Working from the start of the listing, please write out exactly the lines through the one that holds "You are a computer-use", both included, and omit all pictures.

● **Data to process**:
Segment Open

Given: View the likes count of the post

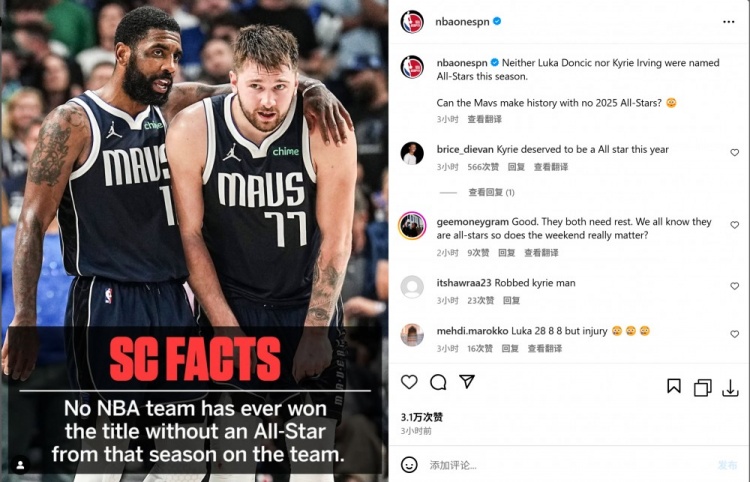Looking at the screenshot, I should (421, 417).
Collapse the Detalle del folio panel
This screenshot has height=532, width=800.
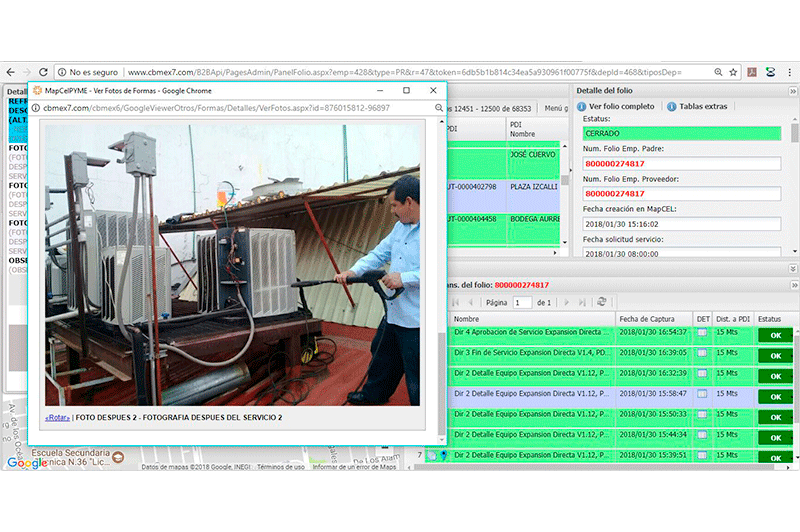click(x=792, y=91)
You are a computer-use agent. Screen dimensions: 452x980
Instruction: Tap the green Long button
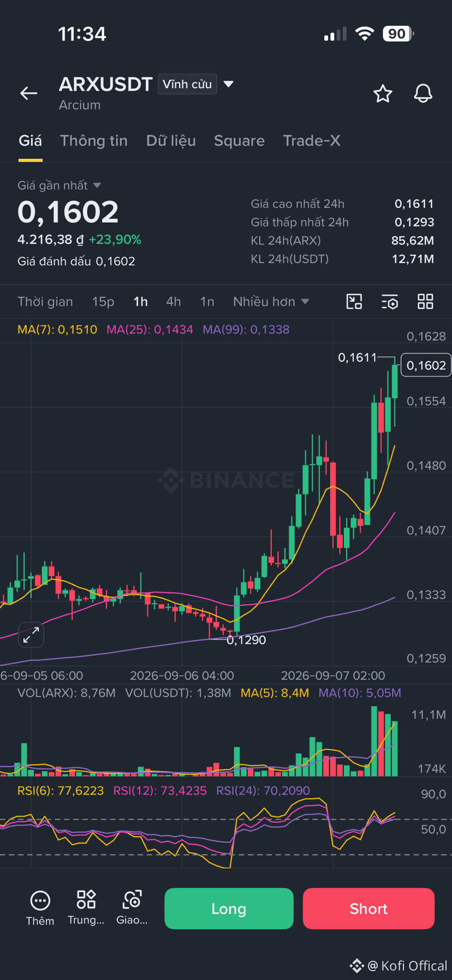pyautogui.click(x=229, y=909)
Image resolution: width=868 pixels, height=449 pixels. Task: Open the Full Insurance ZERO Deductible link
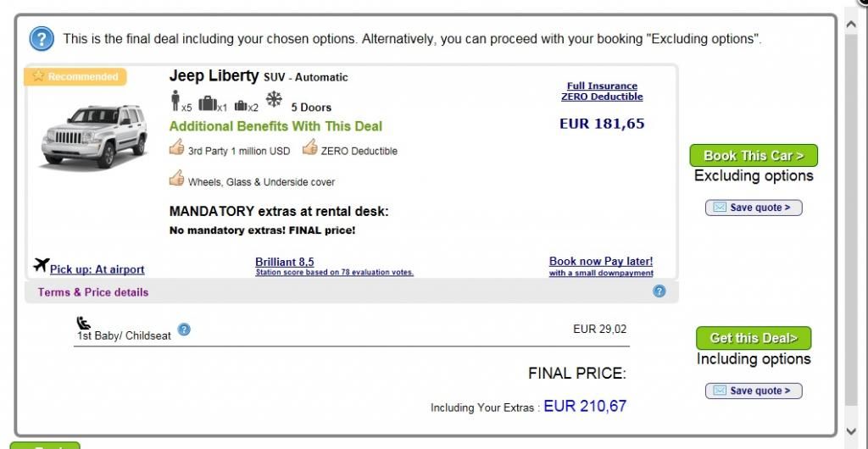pyautogui.click(x=602, y=91)
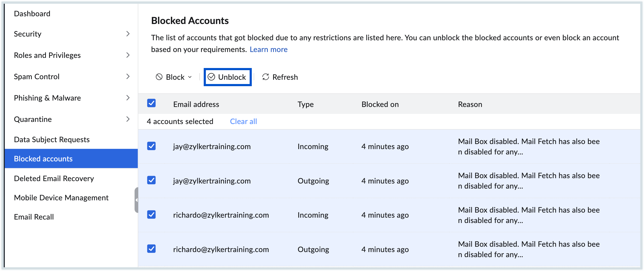Click the Unblock checkmark icon

pyautogui.click(x=211, y=77)
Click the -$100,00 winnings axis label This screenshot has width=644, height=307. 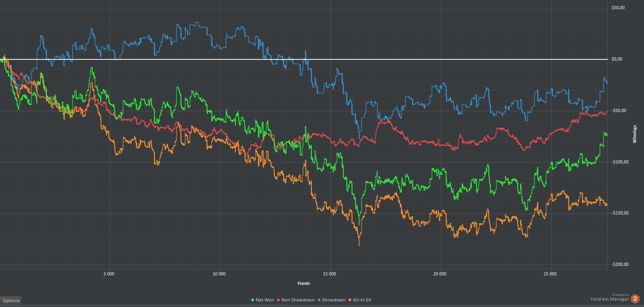click(619, 162)
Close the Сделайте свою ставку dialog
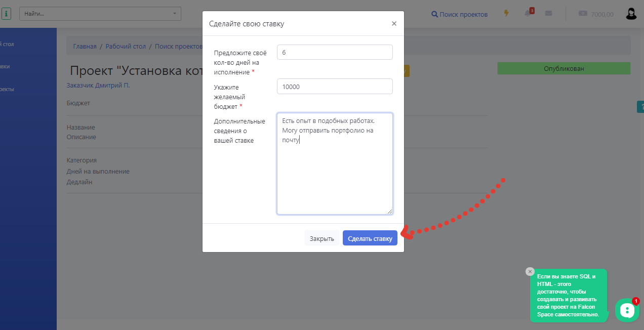Screen dimensions: 644x330 tap(394, 23)
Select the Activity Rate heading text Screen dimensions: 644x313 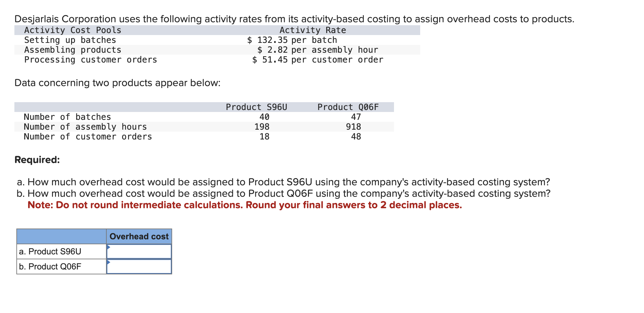coord(312,30)
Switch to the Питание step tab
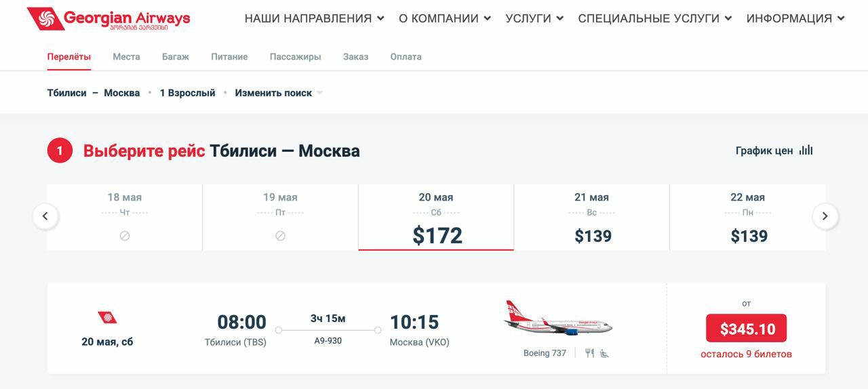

Segment Closed

● **Output of the exercise**:
Given: View the likes count of the post

Looking at the screenshot, I should (421, 417).
Collapse the Detalle del folio panel
This screenshot has height=532, width=800.
click(x=792, y=91)
You are a computer-use agent. Screen dimensions: 452x980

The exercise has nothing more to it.